Let $A$ and $B$ be C*-algebra, $h\colon A\rightarrow B$ is *-homomorphism.
If $a\in A_{\operatorname{sa}}$, then $\operatorname{sp}(h(a))\backslash \{0\}\subset \operatorname{sp}(a)\backslash\{0\}$. Here, $A_{\operatorname{sa}}$ denotes all the self adjoint elements in $A$
How to prove this inclusion?
This result holds in more general case of Banach algebras.
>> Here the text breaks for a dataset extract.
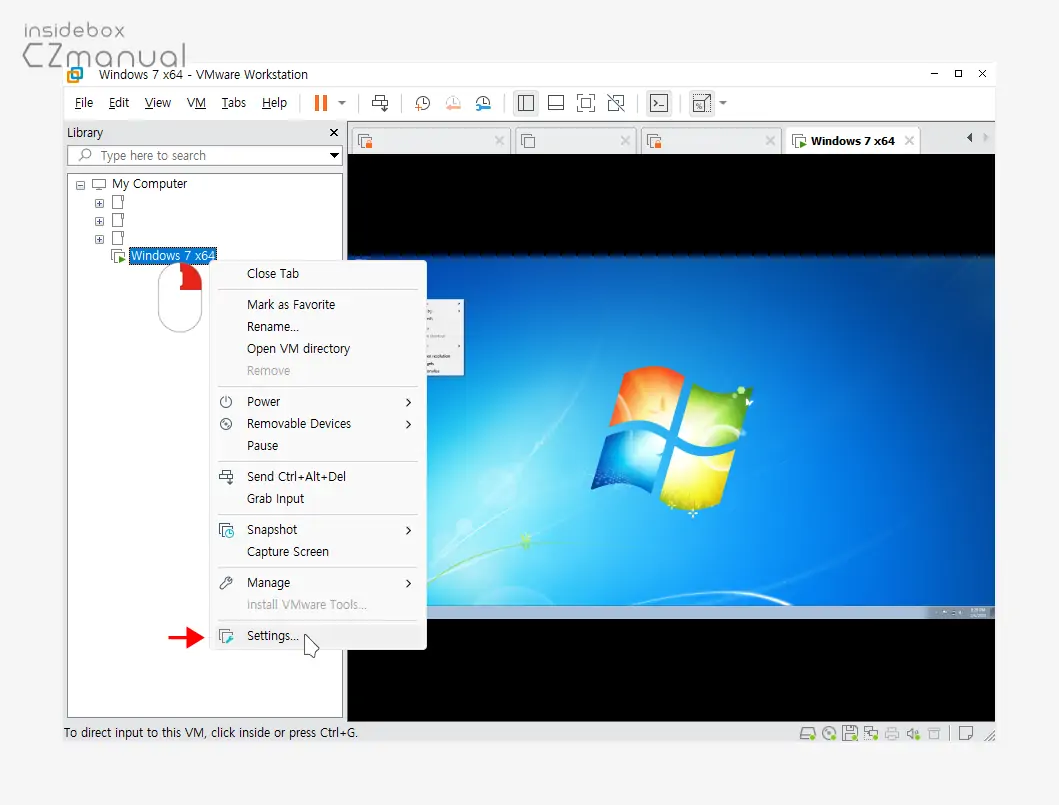Select Settings from the context menu
Screen dimensions: 1059x805
click(x=272, y=635)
By $A_+:=A\oplus_1 \mathbb{C}$ we denote unitalization of Banach algebra $A$. Multiplication in $A_+$ is given by the formula $$ (a,\lambda)(b,\mu ) =(ab+\lambda b+\mu a,\lambda\mu) $$ The algebra $A_+$ is unital with unit $e_{A_+}=(0_A,1_{\mathbb{C}})$.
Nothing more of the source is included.